「まるで天の川のよう」
富山市の八重津浜で3月19日未明に撮影された、幻想的な光景の動画が、FNNビデオPostに届いた。
波打ち際で青白い光を放つ物体の正体は…なんと、ホタルイカ!
これは「ホタルイカの身投げ」と呼ばれる現象で、富山湾の春の風物詩。
15年ほど前から撮り続けているという投稿者は、「昨年がほとんど見ることができなかったので、うれしかったです。波に乗って打ち上がる姿が、まるで天の川のようで美しかったです」と、話した。

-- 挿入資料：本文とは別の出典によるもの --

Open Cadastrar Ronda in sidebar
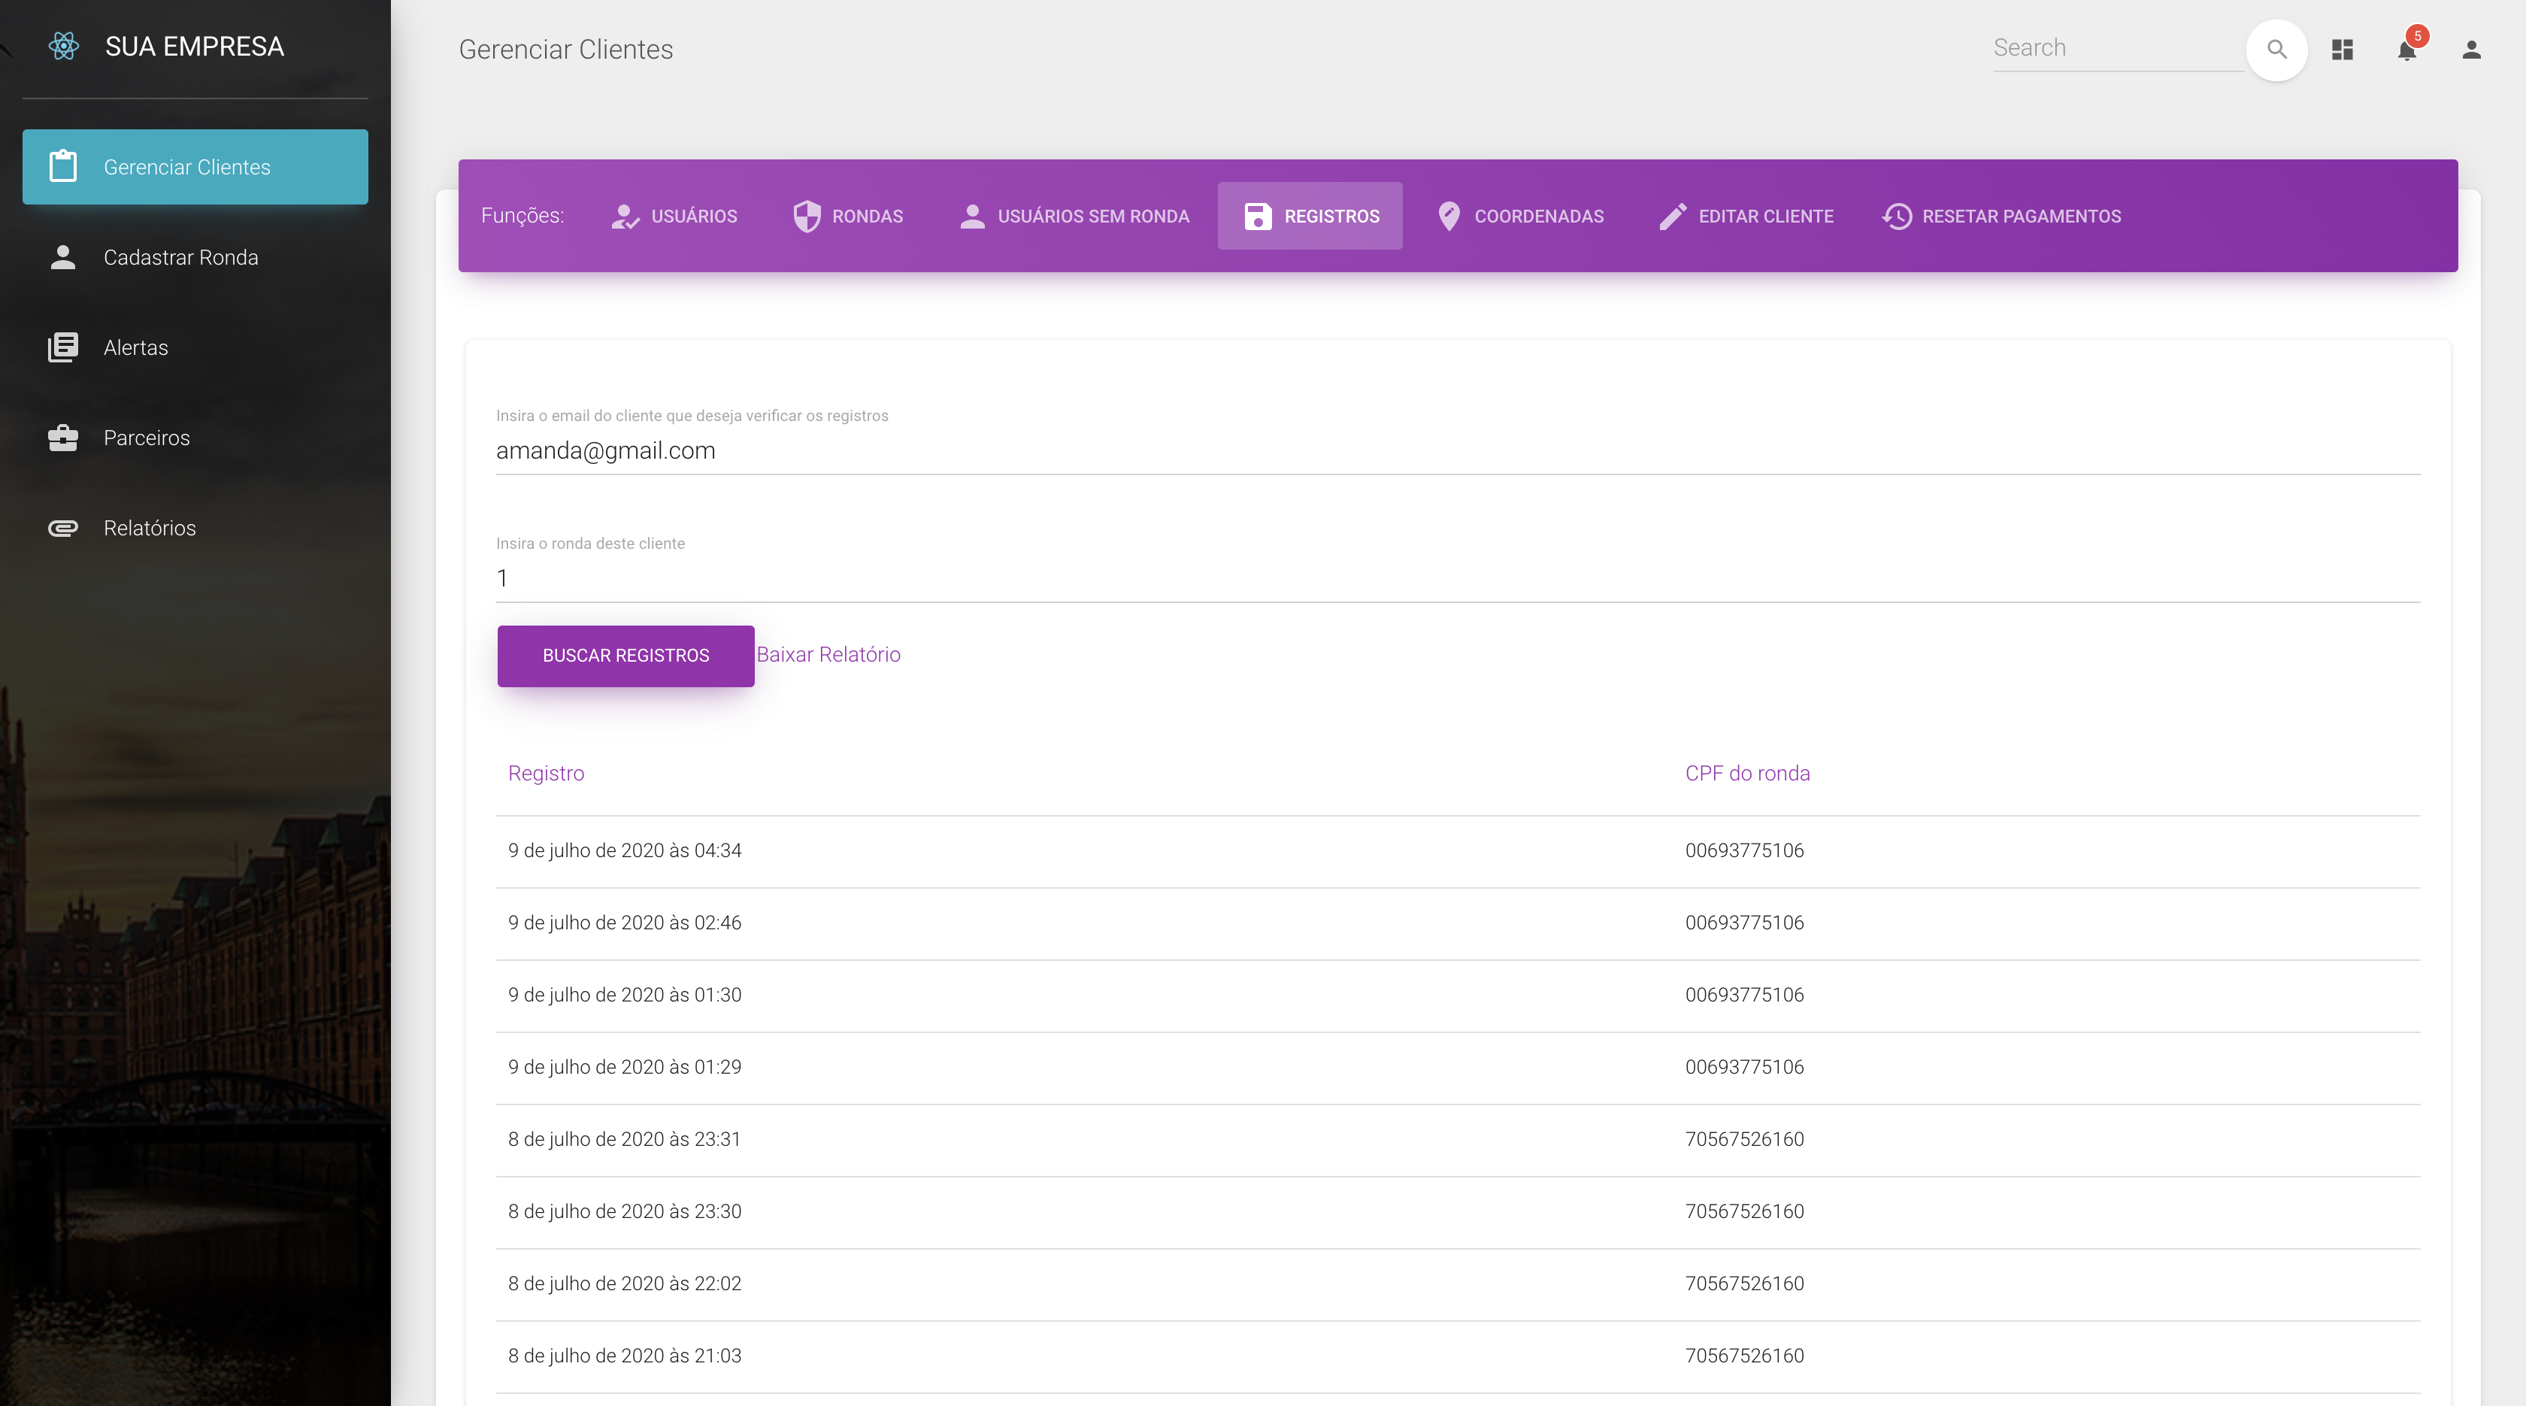The image size is (2526, 1406). 181,257
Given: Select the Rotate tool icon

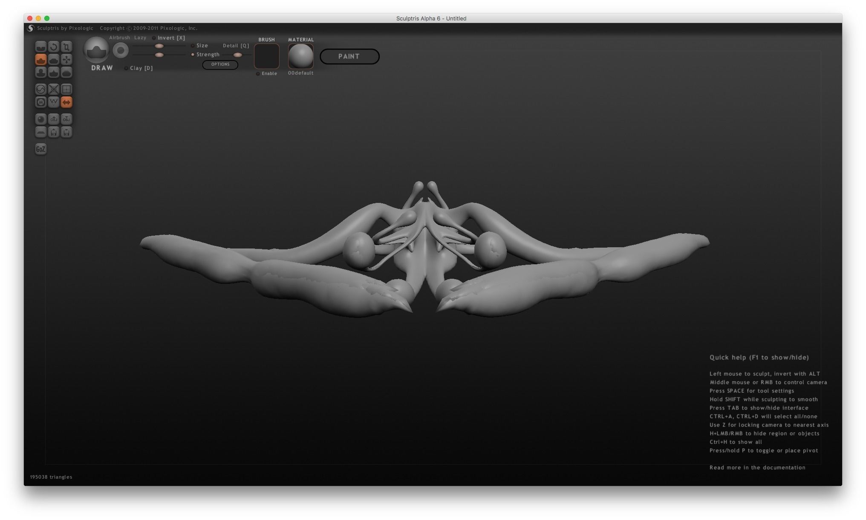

なぜ、ホタルイカは青白く発光するのだろうか?そしてなぜこの時期、砂浜に打ち上げられてしまうのか?
ホタルイカの生態にくわしい、富山・滑川市の「ほたるいかミュージアム」の担当者にお話を聞いた。
襲われてていると勘違い?
ーーこの現象は、いつどこで見られる?
春先の新月前後の夜、富山県でのみ、見ることができます。
ーーなぜ発光するの?
ホタルイカは普段、発光しません。
発光する理由は、外敵への威嚇と、外敵から身を守るために、一瞬強く光ることで、フラッシュのような残像を残して逃げていると思われます。

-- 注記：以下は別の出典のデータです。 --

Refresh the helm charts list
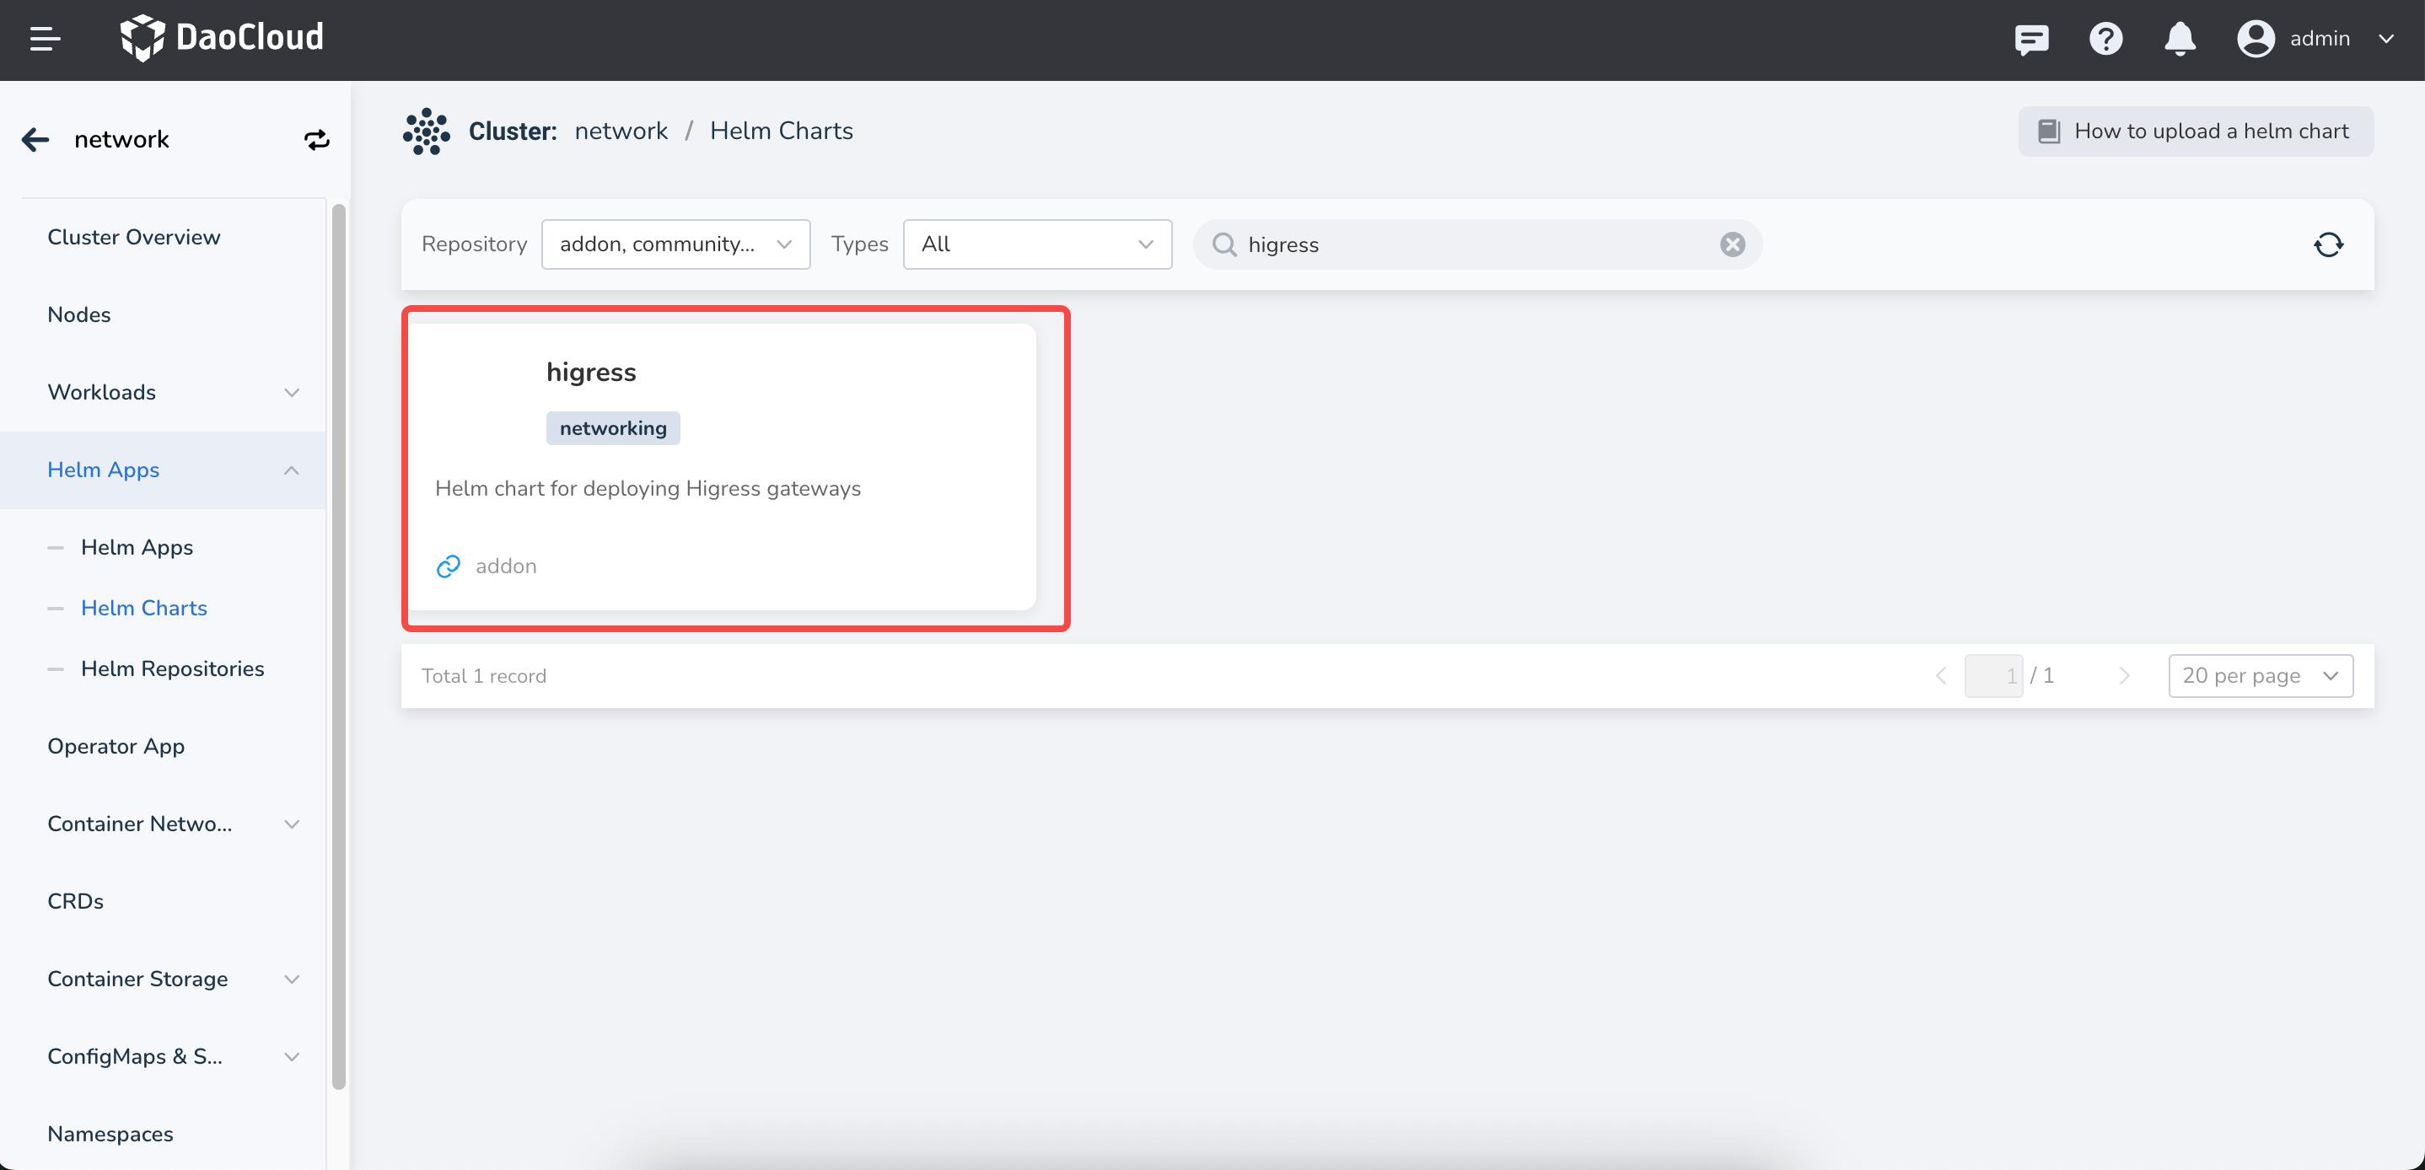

「ホタルイカの身投げ」は、実際には襲われていないのに、浜に打ち上がり、体が海底に触れることで、襲われていると感じて光っているといわれています。
海が暗いことで、迷子になっている可能性
ーーどうして砂浜に打ち上がってしまうの?
普段は、海底で生活しているホタルイカですが、この時期は、産卵のために浮上してきます。

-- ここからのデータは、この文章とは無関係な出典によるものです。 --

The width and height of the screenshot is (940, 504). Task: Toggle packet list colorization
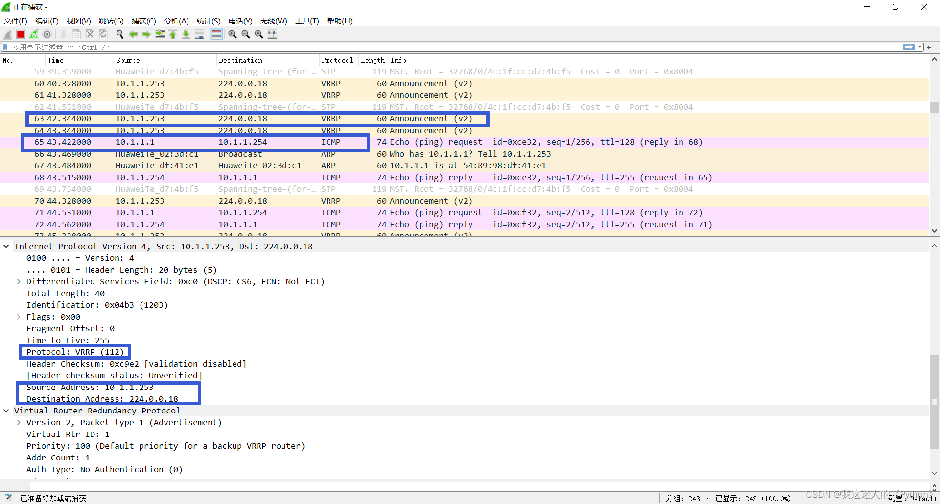(x=216, y=34)
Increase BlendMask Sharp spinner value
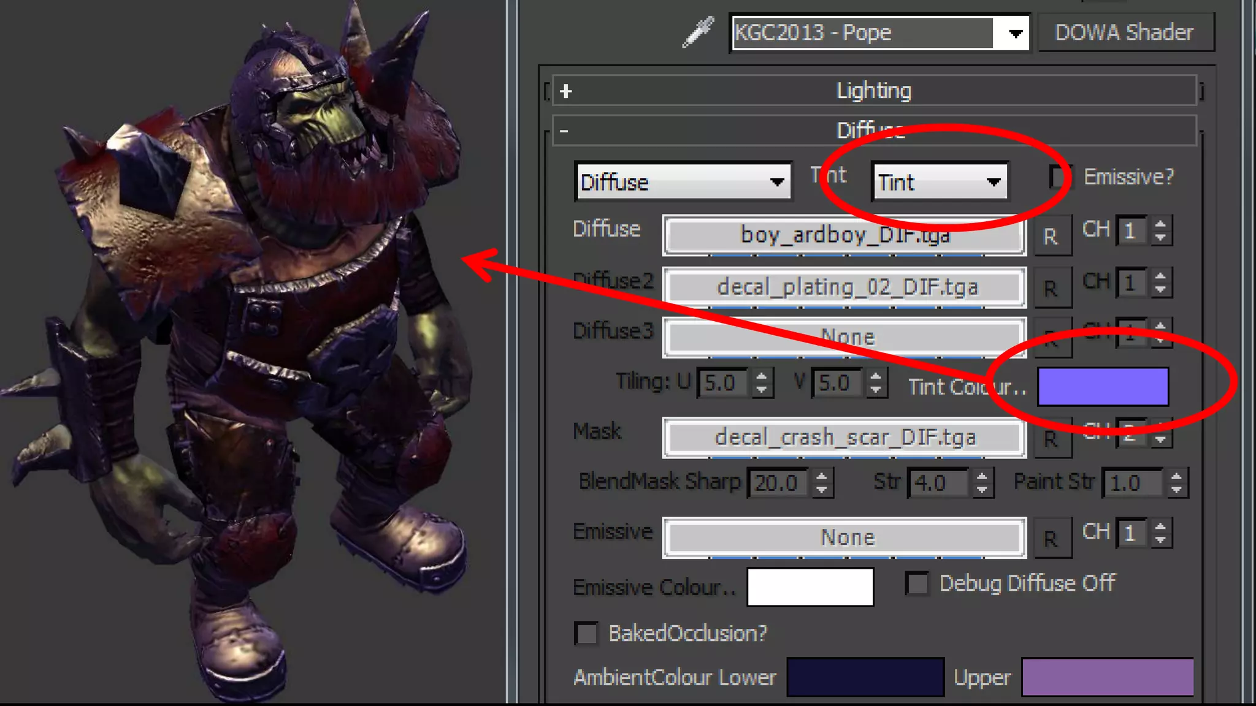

産卵後は、また深海に戻るのですが、月明かりのない新月の夜、目印を失ったホタルイカたちが誤って浜に近づき、波に運ばれて浜に打ち上げられているといわれています。海が暗いことで、迷子になっている可能性がある…ということですね。
2020年は、ホタルイカが豊作の年。例年よりも多く、この現象が富山湾で見られています。
富山湾に春の訪れを告げる、美しいサファイアブルー色の光。
しかし、美しさの裏にある、ホタルイカの命の最期…どこか切ない光景だ。